Diabetes and hearing loss are two of America’s most widespread health concerns. According to the American Diabetes Association, nearly 30 million people in the U.S. have diabetes, and an estimated 34.5 million have some type of hearing loss.
Hearing Loss Is More Common in Those with Diabetes and Pre-Diabetes
In addition, a recent study found that hearing loss is twice as common in people with diabetes as it is in those who don’t have the disease. Also, of the 84 million adults in the U.S. who have prediabetes, the rate of hearing loss is 30 percent higher than in those with normal blood glucose. Could there be a connection?
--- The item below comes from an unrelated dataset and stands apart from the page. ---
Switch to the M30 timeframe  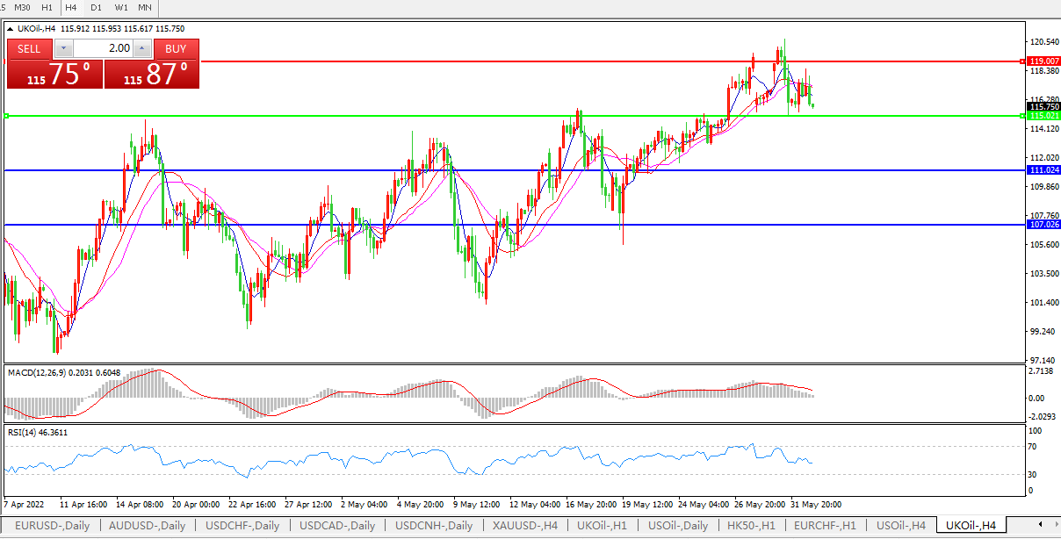click(23, 7)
A review of studies of possible links between type 2 diabetes and hearing impairment concludes there is compelling evidence that diabetes can damage the auditory system, and that physicians should include hearing testing in the management of type 2 diabetes. The survey results were published in an article titled, “Type 2 Diabetes and Hearing Impairment” in the journal, Current Diabetes Reports.
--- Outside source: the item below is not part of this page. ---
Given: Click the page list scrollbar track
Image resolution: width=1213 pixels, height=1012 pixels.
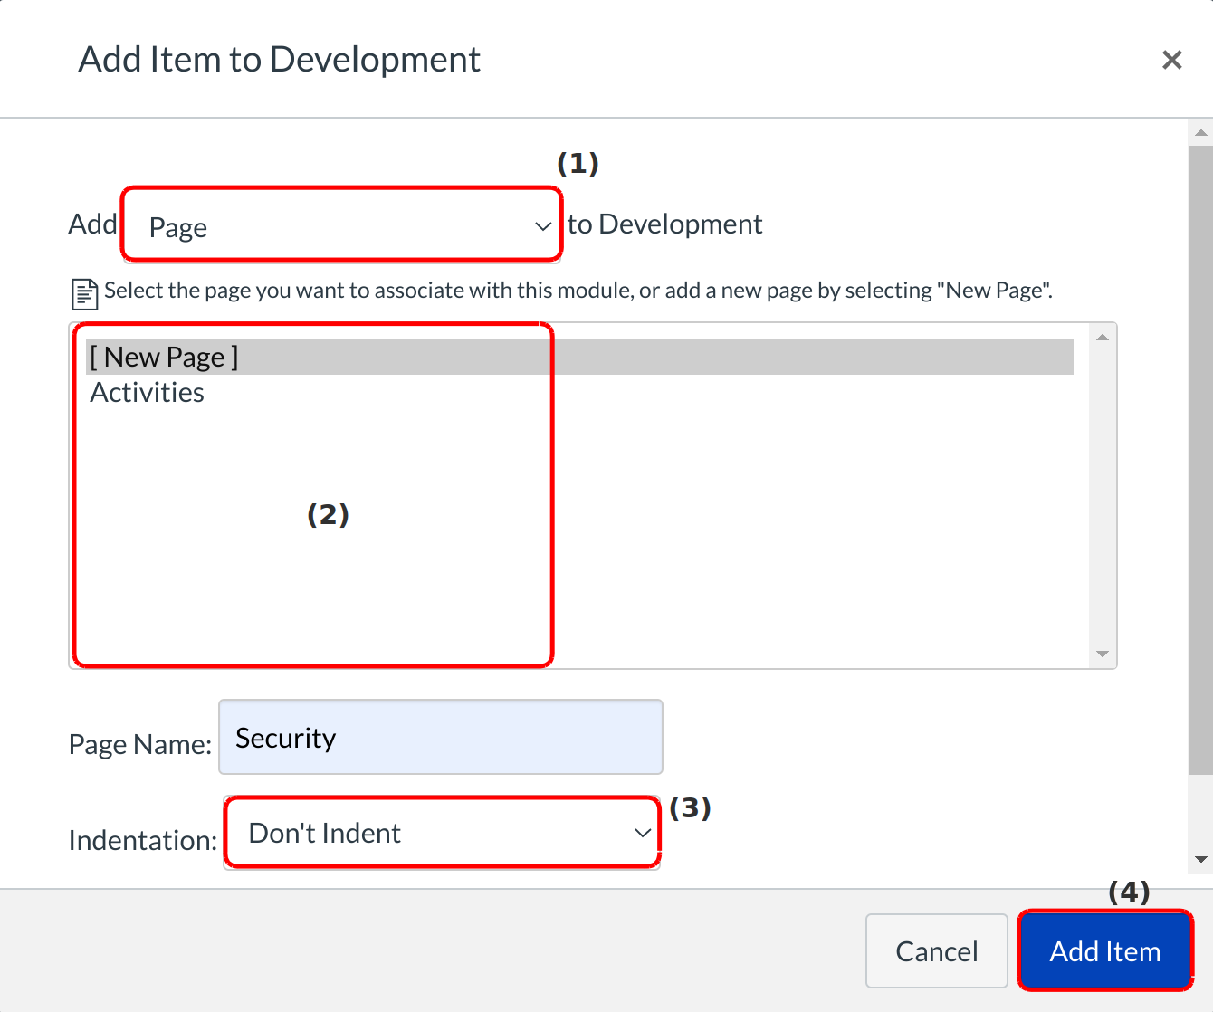Looking at the screenshot, I should [x=1102, y=496].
Blood Vessel and Nerve Damage Are Suspected Causes
Though scientists don’t know exactly how diabetes is related to hearing loss, the theory is that high blood sugar can damage blood vessels throughout the body, including the inner ear. If you’ve had diabetes for a long time and it isn’t well-controlled, there could be damage to the vast network of small blood vessels in your ears and elsewhere in the body.
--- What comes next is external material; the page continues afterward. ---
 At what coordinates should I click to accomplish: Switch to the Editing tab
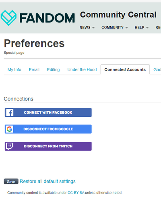point(54,69)
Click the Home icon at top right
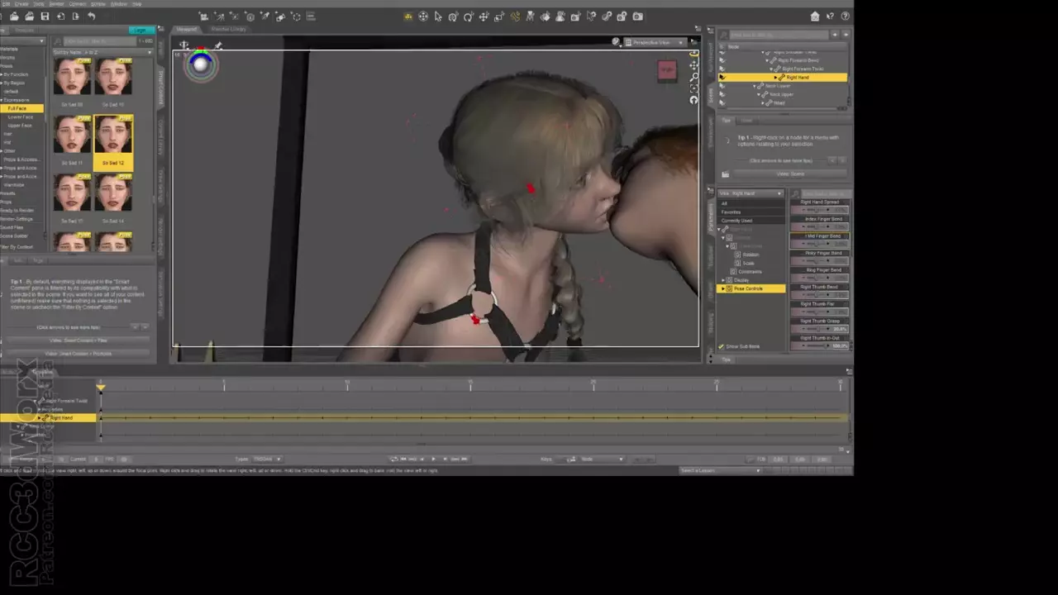Image resolution: width=1058 pixels, height=595 pixels. click(815, 17)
Another complication of diabetes is nerve damage. It’s also possible that damage to the auditory nerves could lead to hearing loss.
Studies suggest that by managing diabetes, people can help minimize potential diabetes-related hearing damage. Researchers at Henry Ford Hospital in Detroit found that women between the ages of 60 and 75 with well-controlled diabetes had better hearing than women whose diabetes was poorly controlled.
Diabetics Should Have Their Hearing Tested Regularly
Thanks to this stronger evidence of a connection between diabetes and hearing loss, the Standards of Medical Care from the American Diabetes Association recommend assessment and treatment for common diabetes-associated conditions, including hearing impairment. The standards cite a National Health and Nutrition Examination Survey analysis that showed hearing impairment is about twice as great in people with diabetes compared to those without, after adjusting for age and other risk factors for hearing impairment.
More research is needed to fully understand the link between diabetes and hearing loss, but armed with this information, the Better Hearing Institute (BHI) urges individuals with diabetes to get their hearing tested regularly to monitor for changes in hearing.